Across the world 4,200 species of cold-water corals have been recorded, lack of funding and expertise have left large areas of the worlds oceans unmapped. These un-investigated areas have the potential to be as rich in diversity as the cold-water corals already discovered (URL 1).
Cold-water coral reefs provide structures with a multitude of micro-habitats for many species to occupy. They play a vital role in fisheries: acting as a haven for juvenile fish and crustaceans (URL 1). In Norway 850 species where found living on one Lophelia reef providing a habitat and foraging area to a variety of fish such as Atlantic Mackeral, Monkfish and species of Gurnard (URL 1) (Figure 15). Tropical coral reefs are often said to be the rain forests of the sea, but it is clear that the diversity of life created by cold-water corals is just as significant.
The habitats created by cold-water corals vary in longevity and size (Roberts et al. 2009). Gorogorians can form dense forest like habitats but colonies quickly break down after death. Whereas Scleractinians and Black corals can provide a structural habitat before and after their lifetime (Roberts et al. 2009).

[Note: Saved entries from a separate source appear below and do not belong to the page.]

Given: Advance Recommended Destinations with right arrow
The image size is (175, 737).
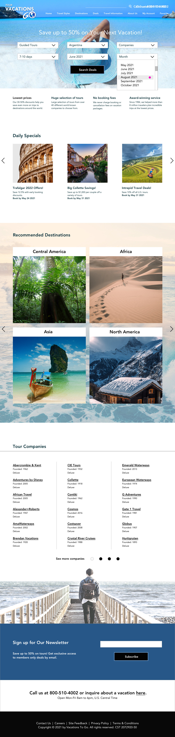Looking at the screenshot, I should [172, 329].
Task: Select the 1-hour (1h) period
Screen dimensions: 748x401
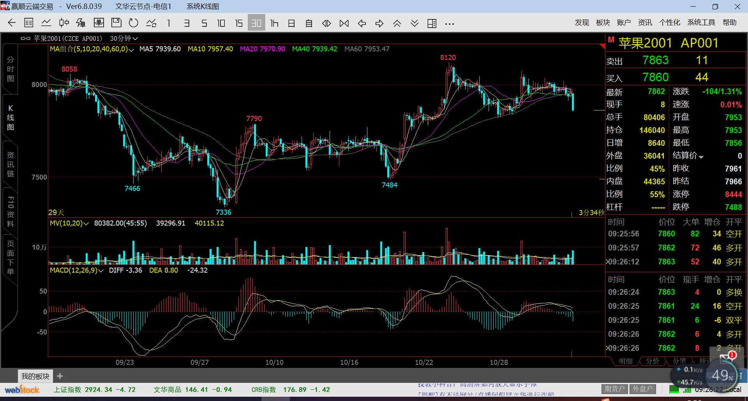Action: pyautogui.click(x=274, y=23)
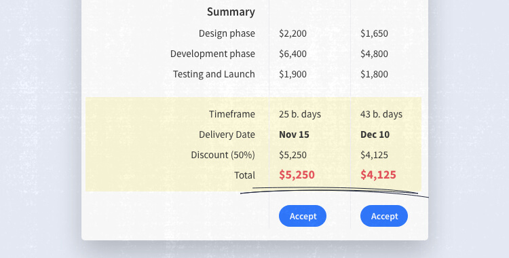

The Christmas Tree Coral Antipathes dendrochristos (Figure 16) has recently been discovered to harbour an amazing display of invertebrates; the epifauna hang from its branches like ornaments on a Christmas tree dangling in the water column (Roberts et al. 2009). A study of a dead colony of Christmas Tree coral found 2500 animals present: these included Brittle Stars, Sea Anenomes, Ampipods and Crinoids (Love et al. 2007).
Gorgorian corals provide large tree like structures, they support less megafauna than Scleractinian corals because of there smaller surface area and less diversity in microhabitats they provide. They are however a significant habitat for invertebrates Sea stars and Nudibranchs use them to suspension feed and for protection. Their importance as a habitat for fish populations is questionable (Roberts et al. 2009). Faunal diversity can vary between reef habitats, fewer species are associated with live corals than in the frame work of dead coral skeletons (Roberts et al. 2009)
The three dimensional structures created by cold-water corals provide numerous surfaces for epifauna to attatch and create an array of micro-habitats:
1) Smooth coral surface
2) Detritus laden dead surface
3) Cavities made by boring organisms
4) Free space between coral branches
(Roberts et al. 2009)
A study was conducted in which box core samples from the summit of carbonate mounds were taken from Porcupine Seabight in the North-East Atlantic, the fauna of these mounds was compared to the fauna in off-mound habitats (Henry & Roberts 2007). Results showed that mounds were occupied by more suspension feeders, whereas off mounds were occupied by deposit feeders. This could be because on mounds there is an increased current flow and therefore suspension feeding would be advantageous. It was concluded that the mounds created a wide range of habitat niches over a small spatial scale (Henry & Roberts 2007) It is clear the biodiversity can vary greatly across reef habitats.